Uponor is telling everyone to only use plastic fittings whenever possible.


----------



## Protech (Sep 22, 2008)

Bartender, I'll have what he's drinking :laughing:



Master Mark said:


> All I asked you was what kind of pex that white stuff is ,
> 
> and what kind of brass fittings are they that you use....
> 
> ...


----------



## Protech (Sep 22, 2008)

I don't think I'll be revealing my trade secrets on a public forum for all my competitors to see and copy. They do enough of that already.

What do the problems in Nevada and Minnesota have to do with my area? Nevada was due to dezincification and Minnesota was just a bad batch of fittings. 

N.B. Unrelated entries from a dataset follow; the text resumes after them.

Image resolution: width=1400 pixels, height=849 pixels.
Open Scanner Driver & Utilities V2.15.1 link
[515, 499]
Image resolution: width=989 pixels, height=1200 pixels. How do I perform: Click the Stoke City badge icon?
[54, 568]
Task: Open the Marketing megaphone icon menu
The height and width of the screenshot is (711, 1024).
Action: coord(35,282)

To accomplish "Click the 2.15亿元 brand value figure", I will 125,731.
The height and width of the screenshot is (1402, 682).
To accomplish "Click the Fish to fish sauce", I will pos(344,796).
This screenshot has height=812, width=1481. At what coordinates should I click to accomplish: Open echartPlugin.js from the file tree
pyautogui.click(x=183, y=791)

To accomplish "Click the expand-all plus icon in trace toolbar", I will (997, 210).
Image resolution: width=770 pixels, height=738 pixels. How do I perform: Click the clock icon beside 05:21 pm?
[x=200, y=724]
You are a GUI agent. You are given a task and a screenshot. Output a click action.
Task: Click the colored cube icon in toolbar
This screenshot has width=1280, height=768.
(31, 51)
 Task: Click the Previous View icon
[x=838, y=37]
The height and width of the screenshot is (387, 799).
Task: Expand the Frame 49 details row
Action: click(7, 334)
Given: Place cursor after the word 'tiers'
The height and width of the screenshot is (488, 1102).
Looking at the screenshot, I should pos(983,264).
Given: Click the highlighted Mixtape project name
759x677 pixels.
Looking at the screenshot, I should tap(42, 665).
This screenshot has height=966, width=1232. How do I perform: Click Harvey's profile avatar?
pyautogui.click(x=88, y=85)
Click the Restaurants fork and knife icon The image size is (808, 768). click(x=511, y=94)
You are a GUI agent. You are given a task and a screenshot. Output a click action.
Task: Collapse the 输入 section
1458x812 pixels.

So what do you do for nipples, valves, faucets and such since brass is evil?



Master Mark said:


> All I asked you was what kind of pex that white stuff is ,
> 
> and what kind of brass fittings are they that you use....
> 
> ...


----------



## Protech (Sep 22, 2008)

No, but you just have to worry about the bug guy getting chemicals on them and causing them to undergo rapid ESC failure.



Master Mark said:


> All I asked you was what kind of pex that white stuff is ,
> 
> and what kind of brass fittings are they that you use....
> 
> ...


----------



## Tankless (Jun 12, 2008)

In looking at that first picture of your "manifold", it looks to me that it has been handymanned. I assume the WnD are going there, well, it could be exposed to damage. I don't know your laws, but that would never pass an inspection in my parts. As for your manifold, I guess that would be termed a mani...but it looks more like a "this is all I got in the truck" kind of job. I don't know....I couldn't do stuff like that. I could tear it out pretty good, but I just could not see myself doing something like that and than asking to get paid for it. You don't have to explain anything because I don't care...i guess it's just a pride thing for me. 




Master Mark said:


> All I asked you was what kind of pex that white stuff is ,
> 
> and what kind of brass fittings are they that you use....
> 
> ...


----------



## Protech (Sep 22, 2008)

That may have something to do with profit margins. They might also worry about bad press if someone installs them in aggressive water.



nhmaster3015 said:


> Uponor is telling everyone to only use plastic fittings whenever possible.


----------



## Master Mark (Aug 14, 2009)

*What is the dysfunction here???*



Protech said:


> I don't think I'll be revealing my trade secrets on a public forum for all my competitors to see and copy. They do enough of that already.
> 
> What do the problems in Nevada and Minnesota have to do with my area? Nevada was due to dezincification and Minnesota was just a bad batch of fittings.
> 
> So what do you do for nipples, valves, faucets and such since brass is evil?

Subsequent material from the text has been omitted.